U.S. Sues Cook County And County Pension Fund To Enforce The Employment Rights Of Army Reserve Member
CHICAGO – The United States today filed a civil lawsuit alleging that a Cook County pension fund and Cook County willfully violated federal law by failing to allow a U.S. Army Reserve member to lawfully contribute to her pension for the time she was serving in the armed forces, announced Gary S. Shapiro, United States Attorney for the Northern District of Illinois and the Justice Department.
The lawsuit was filed in U.S. District Court in Chicago on behalf of Army Reserve Capt. Latoya A. Hayward, of Chicago, against the Cook County and the County Employees’ and Officers’ Annuity and Benefit Fund of Cook County. It alleges violation of the Uniformed Services Employment and Reemployment Rights Act of 1994 (USERRA).

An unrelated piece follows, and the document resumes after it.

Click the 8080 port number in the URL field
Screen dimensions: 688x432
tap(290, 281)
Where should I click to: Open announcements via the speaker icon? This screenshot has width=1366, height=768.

According to the complaint, in 2008 Hayward began working for John H. Stroger, Jr. Hospital, which is owned and operated by Cook County. During her employment with Stroger Hospital, Hayward was mobilized for a two-year tour of duty with the Army Reserves starting on July 27, 2009. During Hayward’s period of active service, she was mobilized as a nurse case manager at Walter Reed Hospital as part of the Warrior Transition Brigade. Upon Hayward’s return from duty, the complaint alleges that the county pension fund notified her that not only was she ineligible to make payments into her pension for the 90-day grace period following her active military service, but also that her employee contributions for the two-year period of her active military service would be subject to a 3 percent interest fee. Among the protections provided by USERRA are pension-related benefits that treat service members who are called to active duty as if they have had no break in service for purpose of the administration of pension benefits. According to the complaint, both of the pension fund’s requirements for her participation in the plan violated USERRA’s pension protection provisions.
“Members of the Army Reserves sacrifice time away from their jobs to serve their country,” said Mr. Shapiro. “Federal law ensures that they are not discriminated against after they have returned and their employment rights are protected,” he said.
“When Congress enacted USERRA, it was to protect our men and women in uniform from experiencing this kind of alleged injustice,” said Jocelyn Samuels, Principal Deputy Assistant Attorney General for the Civil Rights Division. “The Justice Department is committed to vigorously enforcing federal laws that protect the employment rights of our service members.”
The case stems from a referral by the U.S. Department of Labor following an investigation by the department’s Veterans’ Employment and Training Service. The Civil Rights Division and Assistant U.S. Attorney Jeffrey M. Hansen, are representing the government and working with the Labor Department to protect the jobs and benefits of National Guard and Reserve service members upon their return to civilian life.
Additional information about USERRA can be found on the Justice Department website: servicemembers.gov and www.usdoj.gov/crt/emp, as well as on the Labor Department’s website at www.dol.gov/vets/programs/userra/main.htm.